The state of my room is almost exactly equated to the state of my mind. If my room is disorganized, my mind is disorganized, and I end up getting very little done.
Hence, my lack of inspiration these last couple of days.
My sister, Elizabeth, and I rearranged the furniture in our room to accommodate our brand spanking new filing cabinet. It’s pretty big, and I think it’ll hold most of my junk. I have yet to actually put anything into it, because I’m lazy like that.

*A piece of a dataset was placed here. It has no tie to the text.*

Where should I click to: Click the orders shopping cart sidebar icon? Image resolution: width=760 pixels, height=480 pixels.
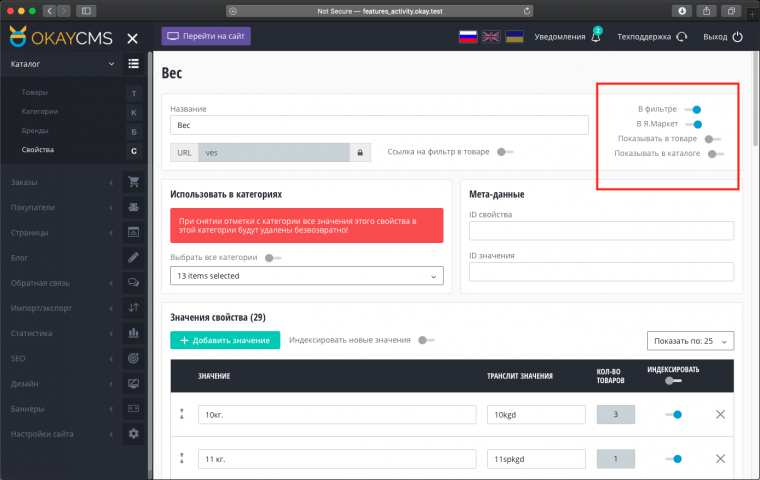pyautogui.click(x=133, y=182)
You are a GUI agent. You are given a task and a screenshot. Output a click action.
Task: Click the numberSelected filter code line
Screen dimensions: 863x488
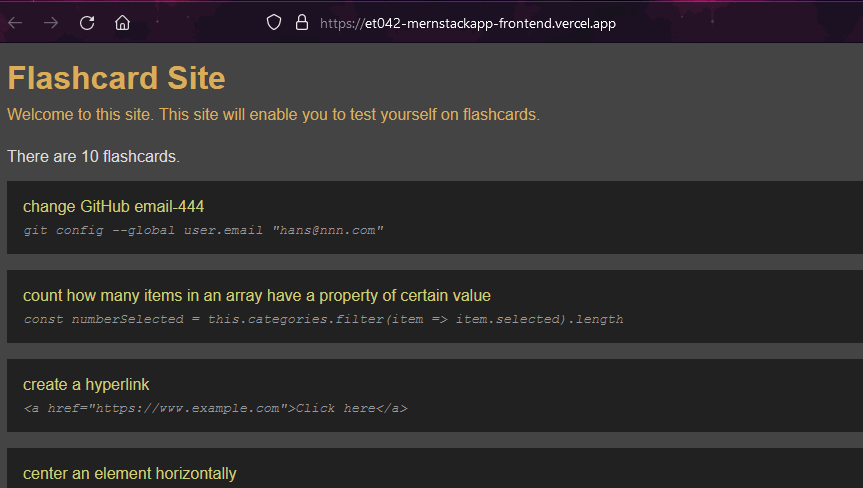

I’m pretty sure my messy room is the reason I have to take this break from Summer Rush, because I can’t focus on anything right now. And I mean anything. I started to write down in my planner that one of my riding lessons had been cancelled, and then I forgot because I was wondering why I hadn’t made up my bed yet.
I am a mess.
I slept in today, too, which is why this post is so late. Back when I actually had things to do in the morning, I tried to get up early and do my posts first thing, when my mind was at its freshest.
Anyway, what I plan to do with the rest of my day is get this atrocious room tidied, at least get started on organizing the file cabinet, and clear off my desktop – which has been a mess since the move.
Humble little goals, but if my the room is somewhat tidied by tonight, I might actually be able to put some effort into my entries for June’s monthly writing challenges.